Borrowing together to pay for the costs of the crisis was a key demand from Italy, whose already heavy debt load is expected to increase because of the recession caused by the virus outbreak.
Mario Centeno, who heads the finance ministers’ group from euro countries, called the package of measures agreed upon ‘totally unprecedented’.
He said: ‘Tonight Europe has shown it can deliver when the will is there.’
The ministers agreed that hard-pressed governments such as Spain and Italy could quickly tap the eurozone’s bailout fund for up to 240 billion euros (£210 billion), with the condition that the money is spent on their health care systems and the credit line expires after the outbreak is over.
The agreement also provides for up to 200 billion euros (£175 billion) in credit guarantees through the European Investment Bank to keep companies afloat and 100 billion euros (£88 billion) to make up lost wages for workers put on shorter hours.

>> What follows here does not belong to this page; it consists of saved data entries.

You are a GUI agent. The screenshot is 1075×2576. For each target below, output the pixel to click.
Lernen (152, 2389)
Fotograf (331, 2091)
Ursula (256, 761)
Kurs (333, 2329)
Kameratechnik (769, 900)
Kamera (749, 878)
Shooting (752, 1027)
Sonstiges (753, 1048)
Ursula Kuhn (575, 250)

Mr Centeno said that countries would work on a recovery fund for the longer term and as part of that would discuss ‘innovative financial instruments, consistent with EU treaties’.
Italian PM Guiseppe Conte (left, with his finance minister Roberto Gualtieri) earlier said he feared the economic downturn from Covid-19 could cause the whole EU to collapse
He said that some countries support shared borrowing and that others oppose it.
The deal overcame bitter disagreement between Italy and the Netherlands over the conditions for loans from the bailout fund, the European Stability Mechanism.
Italy had rejected the idea of using the fund because the money comes with tough conditions that recalled the austerity imposed on Greece, Ireland and other indebted eurozone countries that were bailed out during the eurozone debt crisis in 2010-2015.
The compromise struck in the final statement says that countries could borrow up to 2% of annual economic output at favourable rates to finance ‘direct or indirect’ costs of the current health crisis.
The question now is whether the package will be seen as big enough to impress markets and prevent new accumulations of government debt from triggering a new eurozone financial crisis.
For now, bond-market borrowing costs of indebted countries such as Italy are being held in check by the European Central Bank, which has launched an 870 trillion-euro bond purchase programme.
But that programme is so far limited in size or duration.